塩顔男子とバツイチ女子
「北斗!ベッドで寝なさいって言ってるでしょ!…ニヤニヤしちゃってどうしたの」
「ニヤニヤなんてしてない」
自分でも顔が緩んでる事に気づいてはいたけど。戻すのがちょっと遅かったか…。
母は洗濯物と布団を取り込んで、ついでに俺の部屋を換気してリビングに戻って来た。
「それは女の子絡みだな」
俺が持っているスマホを指さして言う。ついさっきまで、なつみさんとやり取りしていた。甥っ子の祥太くんの子守りをしている真っ只中、俺に付き合ってくれて。
「さっき言ってた子?」
「…まあ」
薬も効いてきて、なつみさんとやり取りした事で何だかホッとして眠気が来ていたのに、母のせいで目が覚めてしまった。ニヤニヤしていた自分が悪いけど。

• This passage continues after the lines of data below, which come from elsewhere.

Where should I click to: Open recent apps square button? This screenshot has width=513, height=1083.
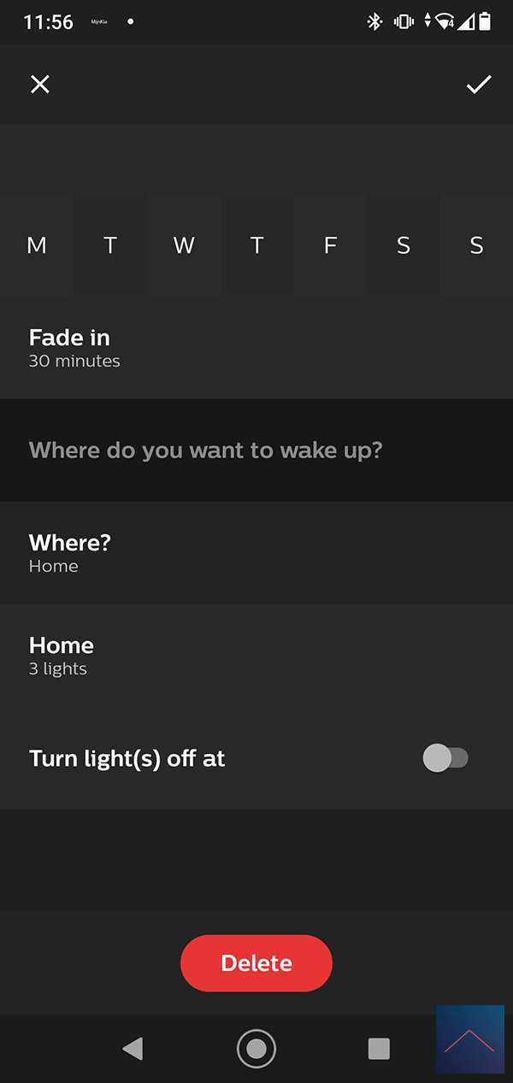pos(379,1048)
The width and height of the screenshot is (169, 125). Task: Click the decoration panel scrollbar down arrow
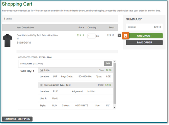point(115,107)
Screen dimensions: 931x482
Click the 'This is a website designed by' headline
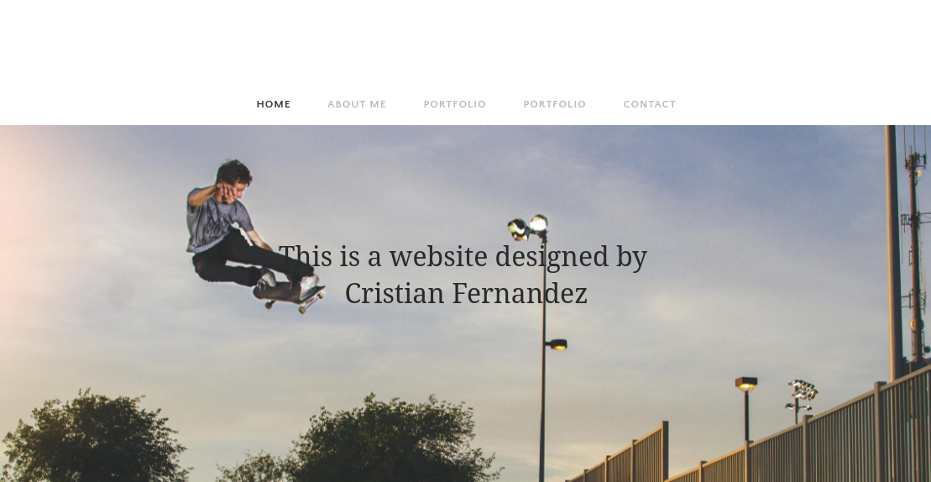tap(463, 257)
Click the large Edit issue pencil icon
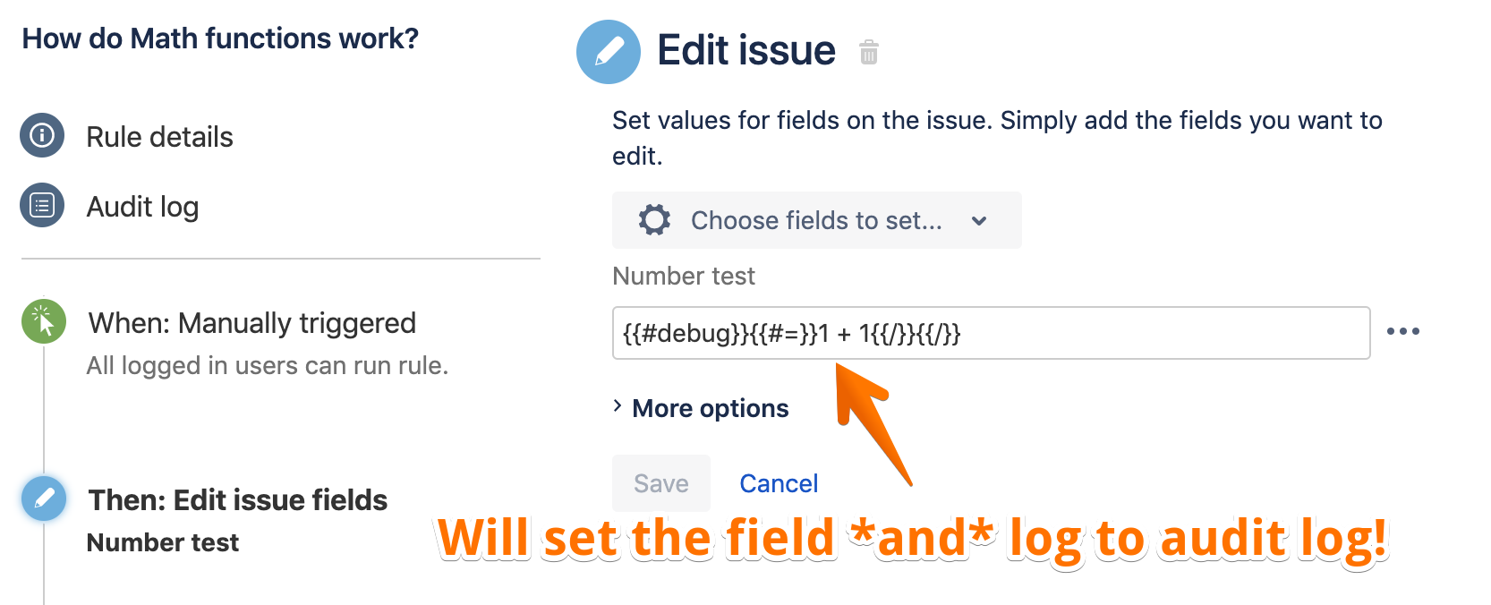The width and height of the screenshot is (1491, 605). [x=609, y=52]
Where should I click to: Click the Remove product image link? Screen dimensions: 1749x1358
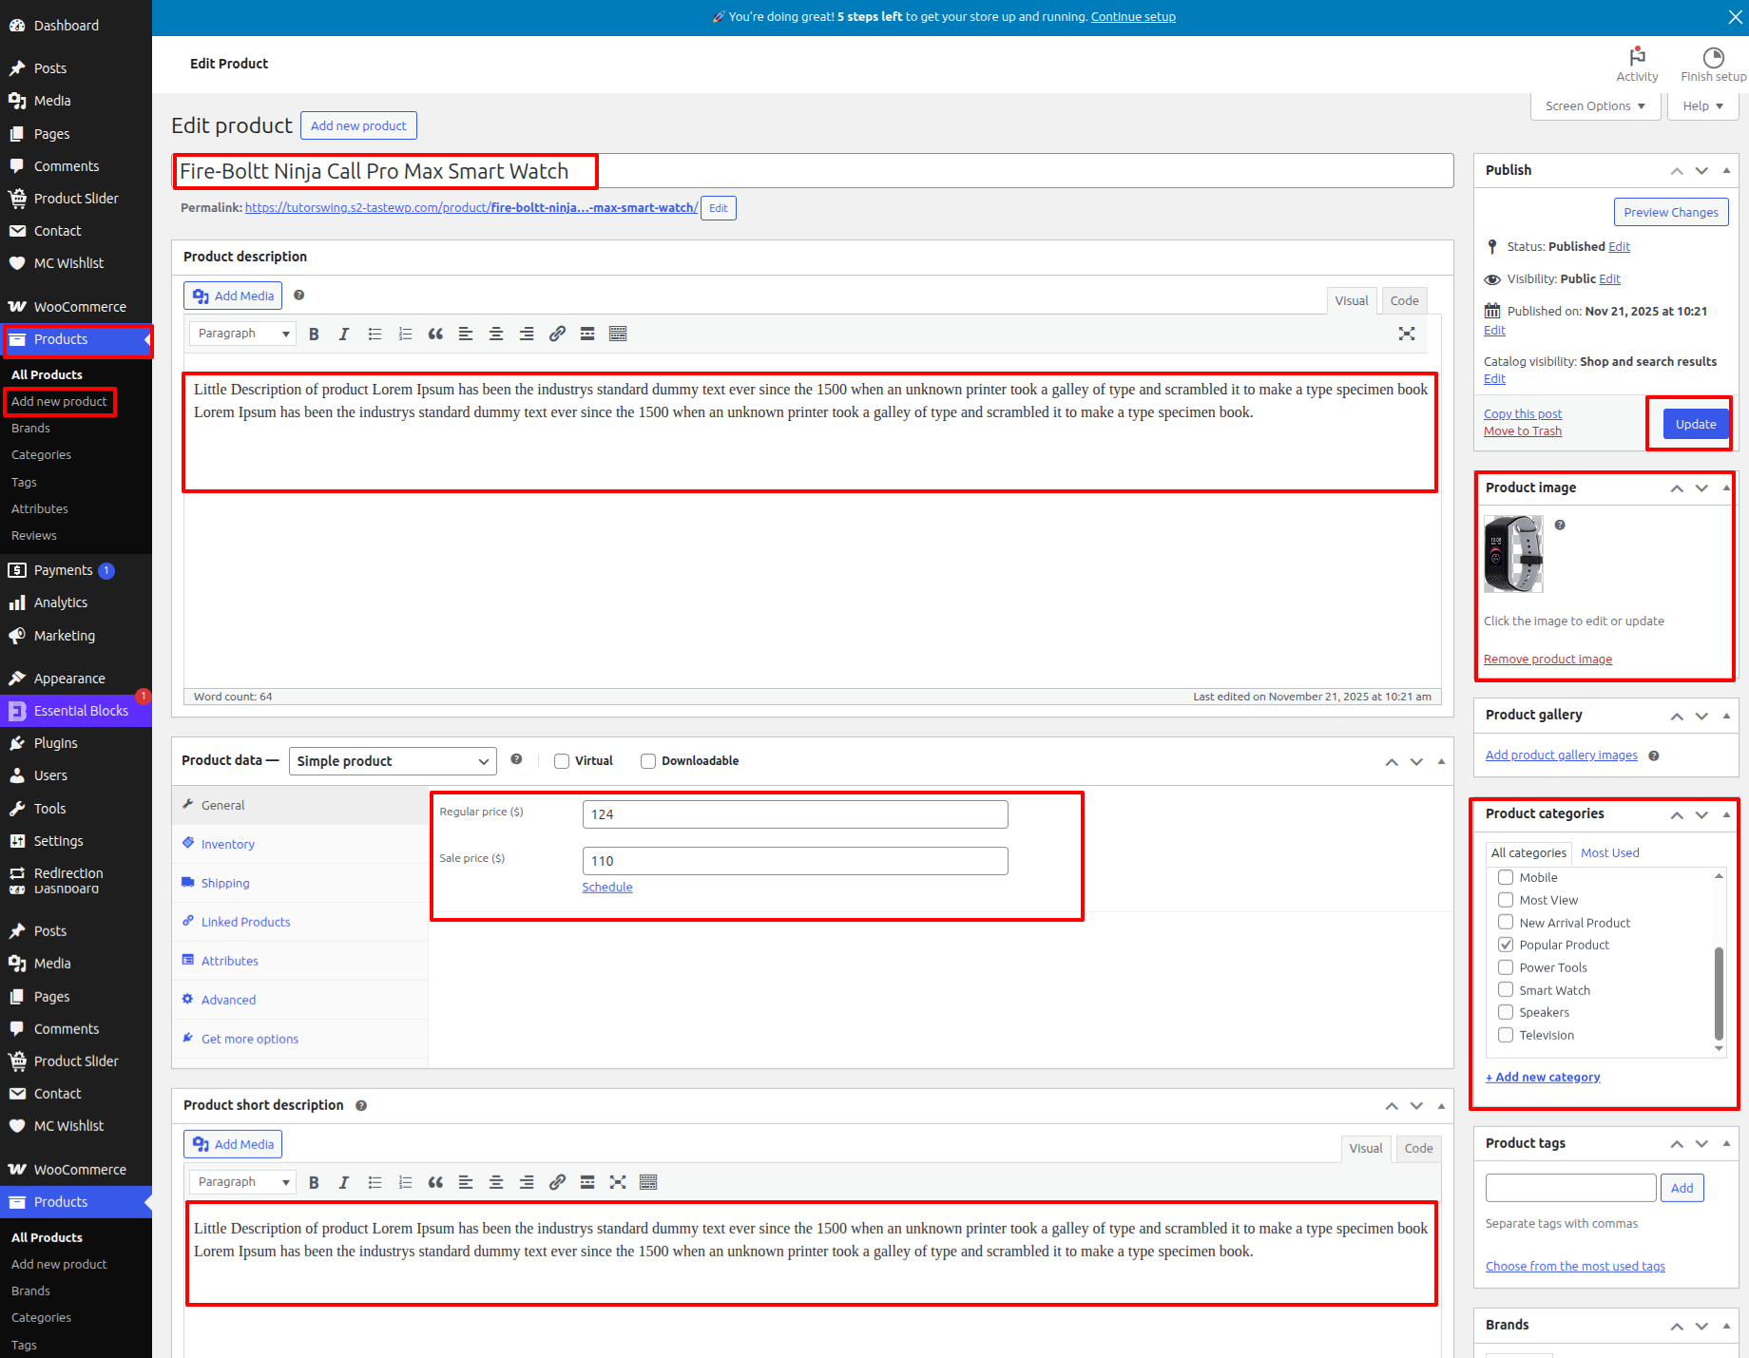click(1547, 660)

「自分で言うのもなんだけど、私は二人ともそれなりにカッコよく産んであげたつもりなのよね」
「それは俺には何とも言えないけど」
兄貴は俺よりハッキリした顔立ちで、醤油顔って感じかな。それに比べて俺は薄い。塩顔ってやつ。目立たない、人の印象に残らない顔だと自分では思う。蒼がずいぶん前に「お前、塩顔じゃね?流行ってんだって。きっとモテるよ」なんて言われた。モテてないけど。
「見た目もそうだけど、中身も育て方が良かったかな」
「俺は結構変わってるけど」
昔から自分の世界に入りがちだったからなのか、反抗期はなかった。母は多少口うるさいけどウザいとも思わなかったし。昔は今よりももっとずっと人に興味が無くて、友達を作るのも苦手だった。